Extract all of the data and reproduce it precisely.

Extracted entries:
- Opening Delimiter -
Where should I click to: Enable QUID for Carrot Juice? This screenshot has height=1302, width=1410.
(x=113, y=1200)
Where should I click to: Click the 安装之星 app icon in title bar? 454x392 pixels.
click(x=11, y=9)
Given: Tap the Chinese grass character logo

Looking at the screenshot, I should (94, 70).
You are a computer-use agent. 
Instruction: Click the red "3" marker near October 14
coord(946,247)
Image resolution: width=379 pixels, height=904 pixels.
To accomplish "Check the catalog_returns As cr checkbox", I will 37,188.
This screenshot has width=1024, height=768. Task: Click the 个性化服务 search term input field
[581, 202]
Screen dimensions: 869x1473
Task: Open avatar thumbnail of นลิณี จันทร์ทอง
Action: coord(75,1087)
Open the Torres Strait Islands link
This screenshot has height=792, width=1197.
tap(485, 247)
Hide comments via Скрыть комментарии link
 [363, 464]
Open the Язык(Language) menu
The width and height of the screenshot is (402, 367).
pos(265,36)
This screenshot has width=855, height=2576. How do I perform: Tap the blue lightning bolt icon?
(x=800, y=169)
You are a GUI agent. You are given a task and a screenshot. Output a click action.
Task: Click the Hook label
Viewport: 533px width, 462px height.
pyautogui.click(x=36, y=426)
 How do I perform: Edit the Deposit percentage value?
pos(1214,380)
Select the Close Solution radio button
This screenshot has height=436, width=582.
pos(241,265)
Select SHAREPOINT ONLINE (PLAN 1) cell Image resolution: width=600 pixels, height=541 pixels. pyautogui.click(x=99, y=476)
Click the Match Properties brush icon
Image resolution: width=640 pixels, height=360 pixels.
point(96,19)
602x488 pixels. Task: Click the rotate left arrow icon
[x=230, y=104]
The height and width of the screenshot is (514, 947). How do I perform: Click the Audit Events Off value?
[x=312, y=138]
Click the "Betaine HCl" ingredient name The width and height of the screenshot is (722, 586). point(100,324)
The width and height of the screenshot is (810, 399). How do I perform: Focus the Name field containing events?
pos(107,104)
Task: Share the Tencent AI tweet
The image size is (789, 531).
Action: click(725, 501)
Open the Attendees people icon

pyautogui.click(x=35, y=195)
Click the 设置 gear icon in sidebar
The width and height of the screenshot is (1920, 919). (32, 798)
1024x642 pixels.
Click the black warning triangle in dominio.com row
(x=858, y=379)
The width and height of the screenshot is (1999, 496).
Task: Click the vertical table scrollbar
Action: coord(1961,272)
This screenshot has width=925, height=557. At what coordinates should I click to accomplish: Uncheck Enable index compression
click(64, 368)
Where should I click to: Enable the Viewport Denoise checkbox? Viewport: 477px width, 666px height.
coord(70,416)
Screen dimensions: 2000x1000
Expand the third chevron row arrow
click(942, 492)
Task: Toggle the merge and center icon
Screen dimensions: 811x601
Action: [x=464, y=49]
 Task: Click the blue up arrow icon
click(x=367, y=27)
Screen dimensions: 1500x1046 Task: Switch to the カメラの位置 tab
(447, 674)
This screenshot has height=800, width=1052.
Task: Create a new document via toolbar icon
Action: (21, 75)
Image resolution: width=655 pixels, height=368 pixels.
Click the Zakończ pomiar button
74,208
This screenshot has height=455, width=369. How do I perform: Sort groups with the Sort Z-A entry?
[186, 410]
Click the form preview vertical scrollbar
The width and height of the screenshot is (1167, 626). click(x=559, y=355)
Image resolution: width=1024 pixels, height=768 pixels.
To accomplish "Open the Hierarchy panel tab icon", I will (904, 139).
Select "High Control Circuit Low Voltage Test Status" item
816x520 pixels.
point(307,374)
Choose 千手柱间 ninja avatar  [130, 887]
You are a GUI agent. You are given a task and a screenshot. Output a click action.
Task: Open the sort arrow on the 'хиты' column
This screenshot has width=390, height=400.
- Closing Delimiter -
Task solution:
Where should I click to: Enable QUID for Carrot Juice? This screenshot has height=1302, width=1410.
(x=113, y=1200)
Where should I click to: Click the 安装之星 app icon in title bar? 454x392 pixels.
click(x=11, y=9)
Given: Tap the Chinese grass character logo

Looking at the screenshot, I should (94, 70).
You are a computer-use agent. 
Instruction: Click the red "3" marker near October 14
coord(946,247)
Image resolution: width=379 pixels, height=904 pixels.
To accomplish "Check the catalog_returns As cr checkbox", I will 37,188.
This screenshot has width=1024, height=768. Task: Click the 个性化服务 search term input field
[581, 202]
Screen dimensions: 869x1473
Task: Open avatar thumbnail of นลิณี จันทร์ทอง
Action: coord(75,1087)
Open the Torres Strait Islands link
This screenshot has height=792, width=1197.
tap(485, 247)
Hide comments via Скрыть комментарии link
 [363, 464]
Open the Язык(Language) menu
The width and height of the screenshot is (402, 367).
pos(265,36)
This screenshot has width=855, height=2576. How do I perform: Tap the blue lightning bolt icon?
(x=800, y=169)
You are a GUI agent. You are given a task and a screenshot. Output a click action.
Task: Click the Hook label
Viewport: 533px width, 462px height.
pyautogui.click(x=36, y=426)
 How do I perform: Edit the Deposit percentage value?
pos(1214,380)
Select the Close Solution radio button
This screenshot has height=436, width=582.
pos(241,265)
Select SHAREPOINT ONLINE (PLAN 1) cell Image resolution: width=600 pixels, height=541 pixels. pyautogui.click(x=99, y=476)
Click the Match Properties brush icon
Image resolution: width=640 pixels, height=360 pixels.
point(96,19)
602x488 pixels. Task: Click the rotate left arrow icon
[x=230, y=104]
The height and width of the screenshot is (514, 947). How do I perform: Click the Audit Events Off value?
[x=312, y=138]
Click the "Betaine HCl" ingredient name The width and height of the screenshot is (722, 586). point(100,324)
The width and height of the screenshot is (810, 399). How do I perform: Focus the Name field containing events?
pos(107,104)
Task: Share the Tencent AI tweet
The image size is (789, 531).
Action: click(725, 501)
Open the Attendees people icon

pyautogui.click(x=35, y=195)
Click the 设置 gear icon in sidebar
The width and height of the screenshot is (1920, 919). (32, 798)
1024x642 pixels.
Click the black warning triangle in dominio.com row
(x=858, y=379)
The width and height of the screenshot is (1999, 496).
Task: Click the vertical table scrollbar
Action: coord(1961,272)
This screenshot has width=925, height=557. At what coordinates should I click to accomplish: Uncheck Enable index compression
click(64, 368)
Where should I click to: Enable the Viewport Denoise checkbox? Viewport: 477px width, 666px height.
coord(70,416)
Screen dimensions: 2000x1000
Expand the third chevron row arrow
click(942, 492)
Task: Toggle the merge and center icon
Screen dimensions: 811x601
Action: [x=464, y=49]
 Task: Click the blue up arrow icon
click(x=367, y=27)
Screen dimensions: 1500x1046 Task: Switch to the カメラの位置 tab
(447, 674)
This screenshot has height=800, width=1052.
Task: Create a new document via toolbar icon
Action: (21, 75)
Image resolution: width=655 pixels, height=368 pixels.
Click the Zakończ pomiar button
74,208
This screenshot has height=455, width=369. How do I perform: Sort groups with the Sort Z-A entry?
[186, 410]
Click the form preview vertical scrollbar
The width and height of the screenshot is (1167, 626). click(x=559, y=355)
Image resolution: width=1024 pixels, height=768 pixels.
To accomplish "Open the Hierarchy panel tab icon", I will (904, 139).
Select "High Control Circuit Low Voltage Test Status" item
816x520 pixels.
point(307,374)
Choose 千手柱间 ninja avatar  [130, 887]
You are a GUI agent. You are given a task and a screenshot. Output a click action.
Task: Open the sort arrow on the 'хиты' column
This screenshot has width=390, height=400.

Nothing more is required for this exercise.